▶ Work item: Please restate, exactly, only the lines from the beginning of the listing below through the line containing "Другие заседания (103, 489)", with the pictures left out.

▶ Supplied material:
*** Begin section ***

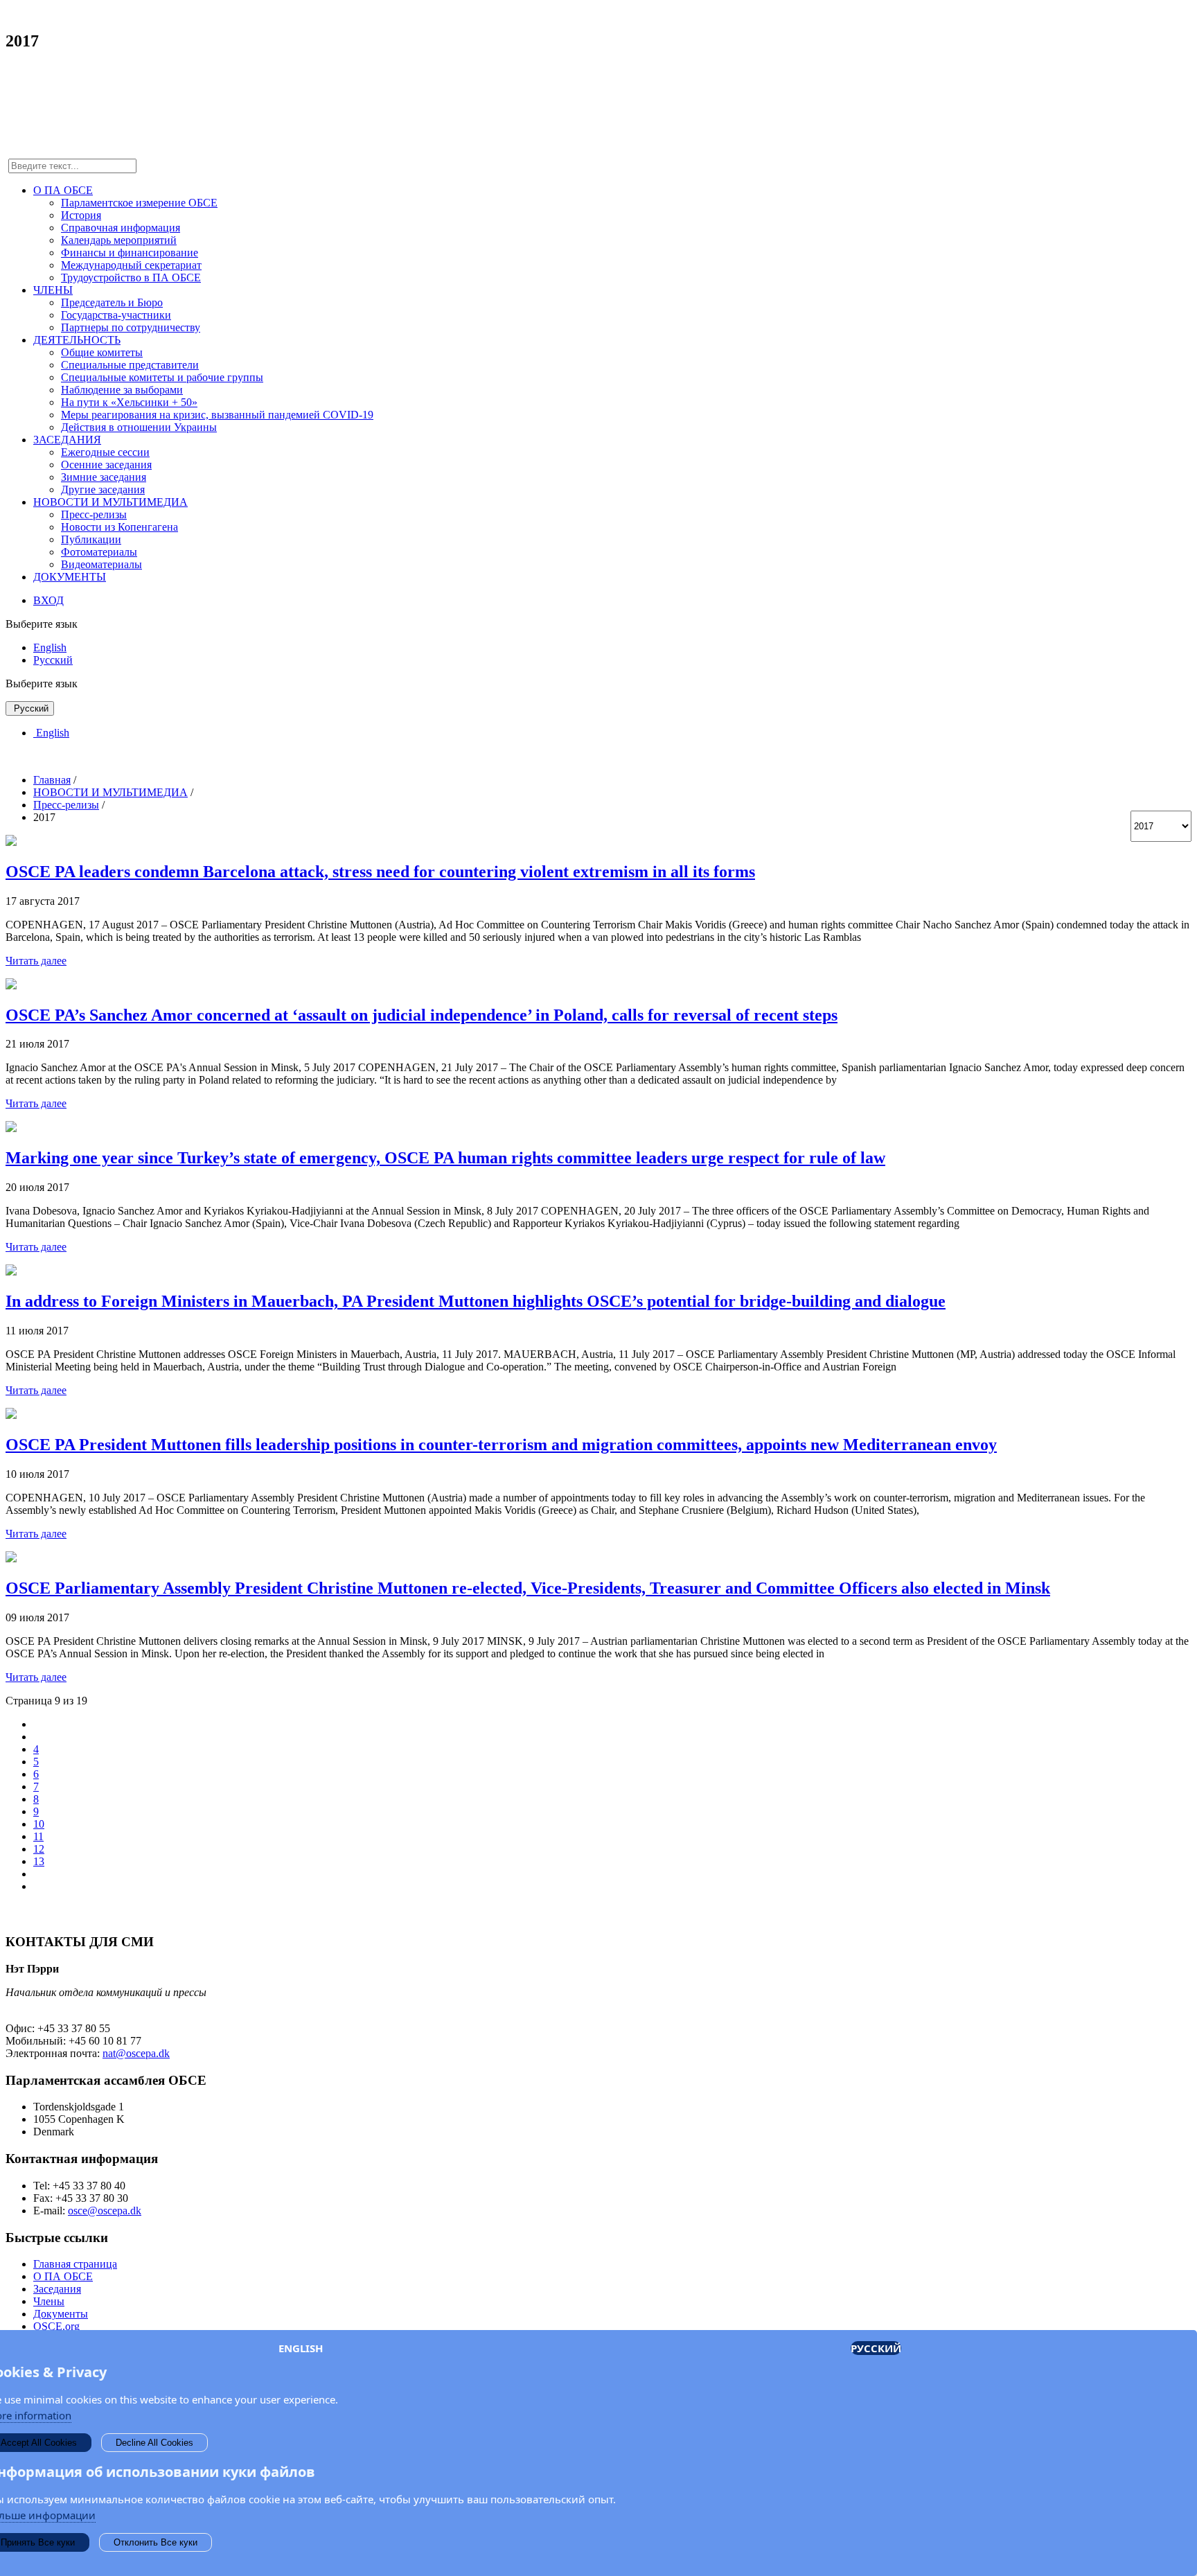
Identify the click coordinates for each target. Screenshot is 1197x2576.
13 (38, 1861)
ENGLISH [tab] (300, 2348)
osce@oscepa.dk (104, 2210)
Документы (60, 2314)
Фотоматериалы (99, 552)
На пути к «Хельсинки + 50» (129, 402)
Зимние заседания (103, 477)
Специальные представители (130, 365)
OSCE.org (56, 2326)
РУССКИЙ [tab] (876, 2348)
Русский (53, 660)
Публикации (91, 539)
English (49, 647)
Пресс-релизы (94, 514)
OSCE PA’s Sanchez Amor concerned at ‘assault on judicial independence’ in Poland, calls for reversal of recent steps (421, 1015)
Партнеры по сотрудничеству (130, 327)
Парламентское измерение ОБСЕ (139, 203)
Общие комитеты (102, 352)
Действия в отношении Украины (139, 427)
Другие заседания (103, 489)
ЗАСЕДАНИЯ (67, 439)
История (81, 215)
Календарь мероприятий (119, 240)
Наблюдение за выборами (122, 390)
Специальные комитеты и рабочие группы (162, 377)
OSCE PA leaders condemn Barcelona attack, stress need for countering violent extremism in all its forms (380, 872)
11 (38, 1836)
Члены (48, 2301)
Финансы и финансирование (129, 252)
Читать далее (36, 961)
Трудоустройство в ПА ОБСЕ (131, 277)
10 (38, 1824)
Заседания (57, 2289)
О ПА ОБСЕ (63, 190)
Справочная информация (120, 227)
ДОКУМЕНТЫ (69, 577)
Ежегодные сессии (105, 452)
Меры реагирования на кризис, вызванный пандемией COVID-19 (217, 415)
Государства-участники (116, 315)
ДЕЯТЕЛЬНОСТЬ (77, 340)
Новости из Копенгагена (119, 527)
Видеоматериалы (101, 564)
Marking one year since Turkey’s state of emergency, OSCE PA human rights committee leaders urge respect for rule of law (445, 1158)
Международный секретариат (131, 265)
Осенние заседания (106, 464)
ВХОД (48, 600)
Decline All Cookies (154, 2442)
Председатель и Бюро (112, 302)
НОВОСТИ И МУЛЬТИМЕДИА (110, 502)
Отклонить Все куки (155, 2542)
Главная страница (75, 2264)
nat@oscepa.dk (136, 2053)
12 (38, 1849)
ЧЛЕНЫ (53, 290)
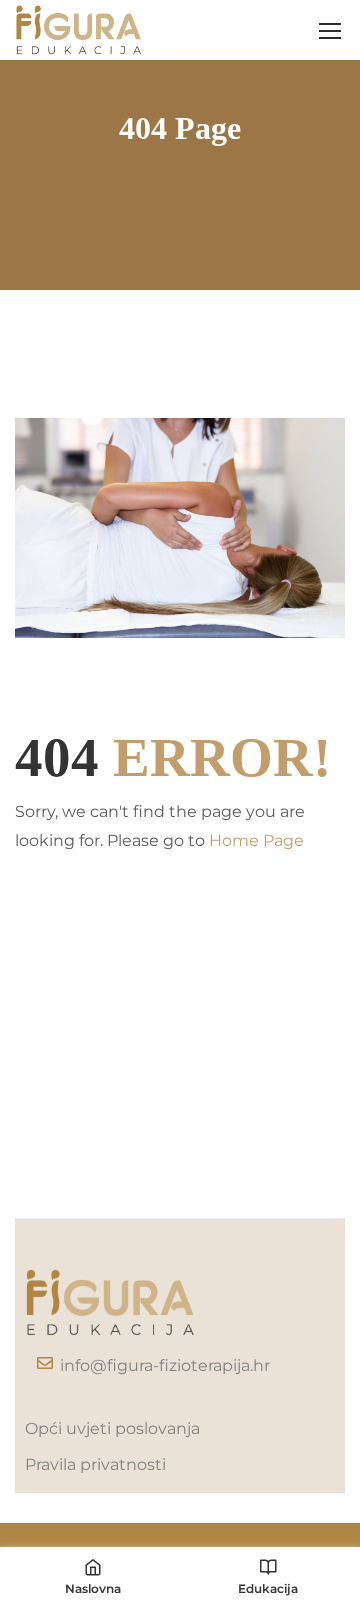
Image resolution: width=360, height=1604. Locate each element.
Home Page (256, 840)
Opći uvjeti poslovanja (112, 1428)
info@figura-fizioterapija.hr (165, 1365)
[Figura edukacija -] (79, 30)
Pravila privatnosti (95, 1464)
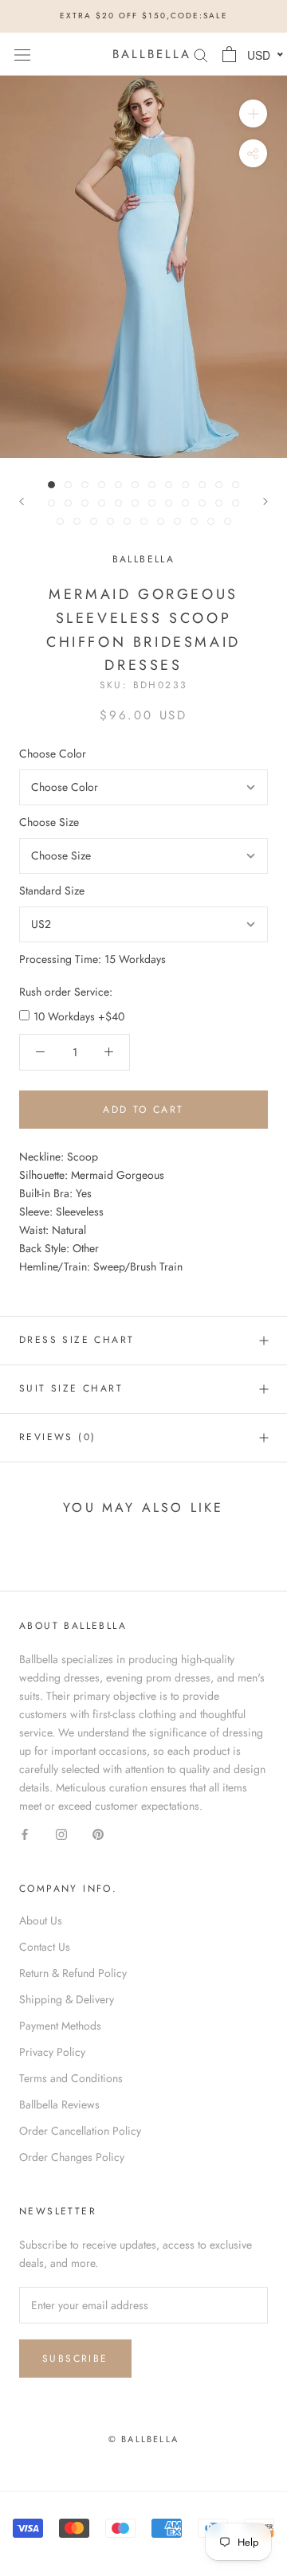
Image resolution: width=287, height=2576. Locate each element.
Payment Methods (60, 2026)
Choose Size (49, 822)
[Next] (265, 501)
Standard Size (52, 890)
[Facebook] (24, 1833)
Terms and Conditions (71, 2078)
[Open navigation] (22, 54)
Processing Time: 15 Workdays (92, 959)
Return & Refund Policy (73, 1973)
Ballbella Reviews (59, 2104)
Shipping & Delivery (66, 1999)
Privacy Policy (52, 2052)
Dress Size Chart (76, 1340)
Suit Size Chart (71, 1388)
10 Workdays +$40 (78, 1016)
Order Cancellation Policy (80, 2131)
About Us (40, 1920)
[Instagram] (61, 1833)
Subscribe (75, 2358)
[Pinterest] (98, 1833)
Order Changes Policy (71, 2157)
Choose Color (52, 753)
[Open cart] (229, 54)
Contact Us (44, 1947)
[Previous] (21, 501)
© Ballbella (143, 2439)
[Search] (201, 54)
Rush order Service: (65, 992)
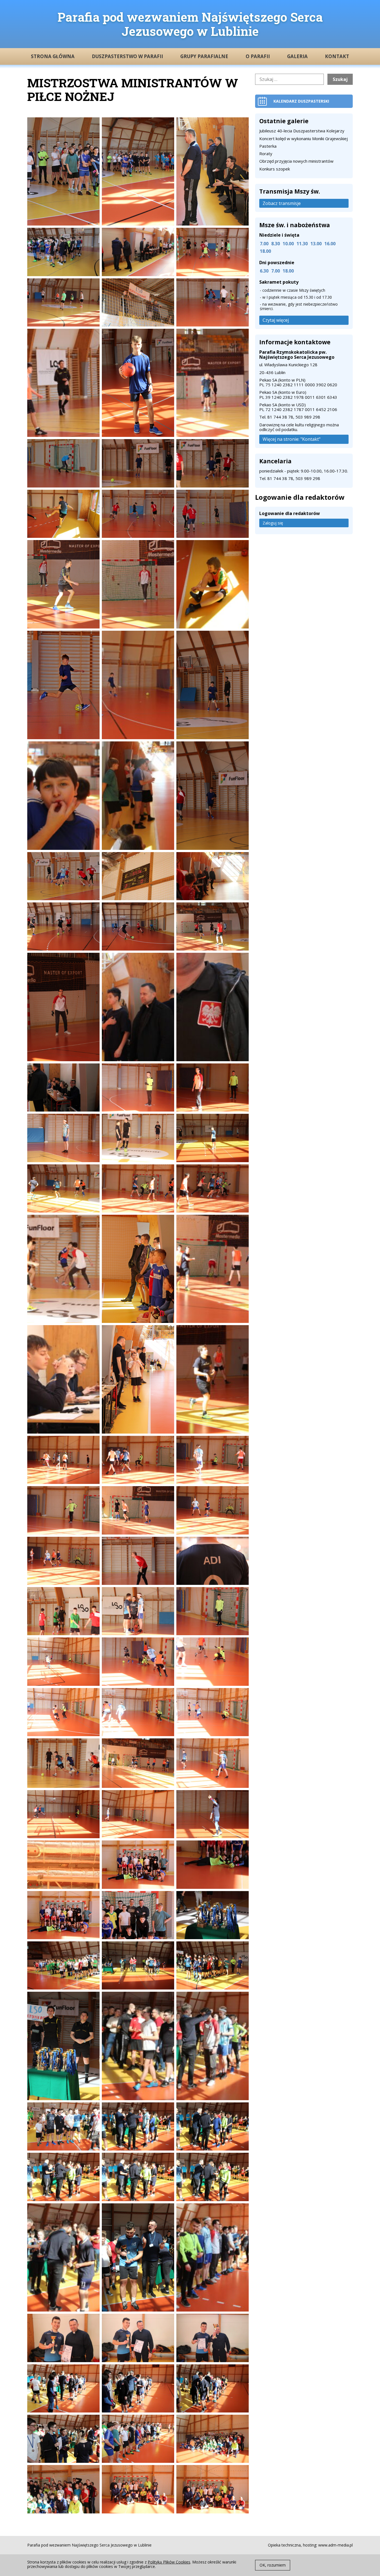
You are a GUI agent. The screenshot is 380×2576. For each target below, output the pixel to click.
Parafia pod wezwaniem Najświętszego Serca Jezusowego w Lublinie (190, 24)
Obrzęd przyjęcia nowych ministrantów (296, 161)
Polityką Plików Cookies (169, 2562)
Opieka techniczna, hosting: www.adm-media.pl (310, 2545)
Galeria (297, 56)
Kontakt (337, 56)
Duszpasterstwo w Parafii (127, 56)
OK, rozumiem (273, 2565)
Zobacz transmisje (282, 203)
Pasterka (268, 146)
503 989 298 (307, 417)
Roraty (265, 153)
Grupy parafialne (204, 56)
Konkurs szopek (274, 169)
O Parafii (258, 56)
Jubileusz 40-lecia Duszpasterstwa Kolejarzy (301, 130)
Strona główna (53, 56)
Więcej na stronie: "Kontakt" (291, 439)
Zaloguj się (273, 523)
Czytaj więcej (276, 320)
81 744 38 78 (280, 417)
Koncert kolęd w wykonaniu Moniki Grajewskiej (303, 138)
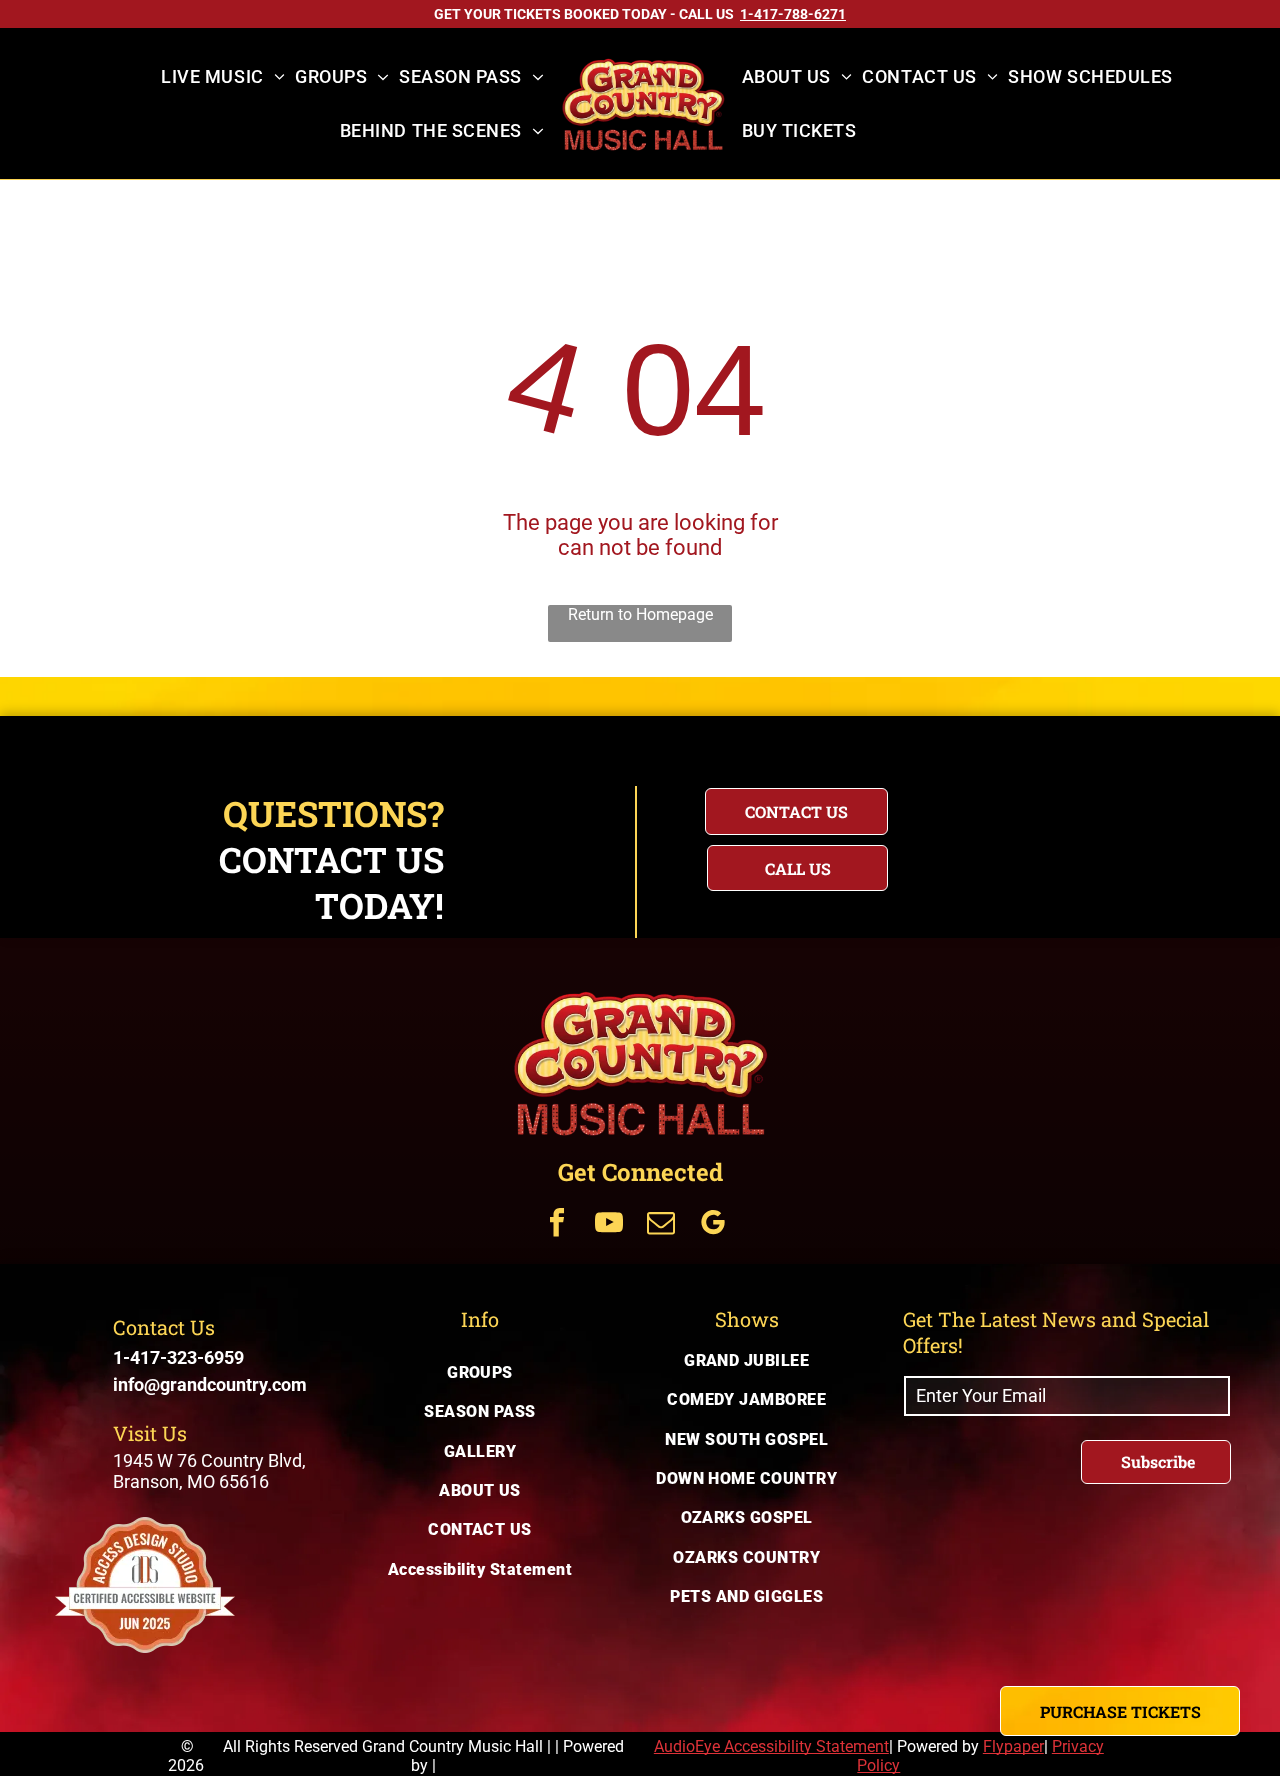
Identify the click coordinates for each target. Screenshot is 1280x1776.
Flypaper (1013, 1746)
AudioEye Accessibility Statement (771, 1746)
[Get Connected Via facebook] (557, 1225)
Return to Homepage (640, 614)
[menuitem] (223, 77)
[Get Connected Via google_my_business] (713, 1225)
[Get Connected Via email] (661, 1225)
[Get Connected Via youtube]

*** End section ***

▶ Answer to the problem:
Identify the click coordinates for each target. Screenshot is 1197x2576.
13 (38, 1861)
ENGLISH [tab] (300, 2348)
osce@oscepa.dk (104, 2210)
Документы (60, 2314)
Фотоматериалы (99, 552)
На пути к «Хельсинки + 50» (129, 402)
Зимние заседания (103, 477)
Специальные представители (130, 365)
OSCE.org (56, 2326)
РУССКИЙ [tab] (876, 2348)
Русский (53, 660)
Публикации (91, 539)
English (49, 647)
Пресс-релизы (94, 514)
OSCE PA’s Sanchez Amor concerned at ‘assault on judicial independence’ in Poland, calls for reversal of recent steps (421, 1015)
Партнеры по сотрудничеству (130, 327)
Парламентское измерение ОБСЕ (139, 203)
Общие комитеты (102, 352)
Действия в отношении Украины (139, 427)
Другие заседания (103, 489)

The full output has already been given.